* _YOUR GOAL_
Please count the lines in the records below that contain the string "menu", with case counting, and reply with the number alone.

* _MATERIAL PROVIDED_
begin
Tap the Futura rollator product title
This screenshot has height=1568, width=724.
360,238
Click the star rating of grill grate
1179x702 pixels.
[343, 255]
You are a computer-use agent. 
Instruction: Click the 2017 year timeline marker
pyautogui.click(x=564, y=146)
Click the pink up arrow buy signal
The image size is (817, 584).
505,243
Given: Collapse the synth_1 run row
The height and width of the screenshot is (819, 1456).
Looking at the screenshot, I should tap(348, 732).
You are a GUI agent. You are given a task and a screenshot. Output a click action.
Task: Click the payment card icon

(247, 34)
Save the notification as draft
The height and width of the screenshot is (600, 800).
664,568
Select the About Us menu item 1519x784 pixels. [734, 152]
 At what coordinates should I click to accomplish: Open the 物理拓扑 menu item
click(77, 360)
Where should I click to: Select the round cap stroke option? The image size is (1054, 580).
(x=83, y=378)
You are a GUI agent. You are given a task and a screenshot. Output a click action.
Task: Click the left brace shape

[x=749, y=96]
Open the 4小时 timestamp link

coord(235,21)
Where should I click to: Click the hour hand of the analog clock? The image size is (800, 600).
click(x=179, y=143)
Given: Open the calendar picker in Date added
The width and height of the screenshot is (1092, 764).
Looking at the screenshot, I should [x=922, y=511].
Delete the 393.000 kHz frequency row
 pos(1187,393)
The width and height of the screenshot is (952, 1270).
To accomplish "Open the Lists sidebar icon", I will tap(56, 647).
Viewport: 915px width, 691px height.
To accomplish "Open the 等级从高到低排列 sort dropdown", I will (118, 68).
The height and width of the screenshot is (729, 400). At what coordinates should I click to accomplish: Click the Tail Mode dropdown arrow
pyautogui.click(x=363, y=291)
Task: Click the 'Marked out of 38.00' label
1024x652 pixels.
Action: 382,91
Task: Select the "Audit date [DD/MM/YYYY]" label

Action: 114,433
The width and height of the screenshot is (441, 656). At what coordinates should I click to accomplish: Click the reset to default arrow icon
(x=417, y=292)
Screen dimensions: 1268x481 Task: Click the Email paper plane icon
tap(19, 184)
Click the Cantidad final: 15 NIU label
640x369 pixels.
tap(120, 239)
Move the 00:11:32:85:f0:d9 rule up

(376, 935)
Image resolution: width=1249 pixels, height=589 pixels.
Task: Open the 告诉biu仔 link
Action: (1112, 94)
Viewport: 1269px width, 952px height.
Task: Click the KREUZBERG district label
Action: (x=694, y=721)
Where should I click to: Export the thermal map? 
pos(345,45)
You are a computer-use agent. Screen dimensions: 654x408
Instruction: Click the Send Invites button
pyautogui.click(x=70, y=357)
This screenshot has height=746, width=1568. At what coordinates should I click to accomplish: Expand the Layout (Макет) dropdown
end
* _SOLUTION TO THIS EXERCISE_
2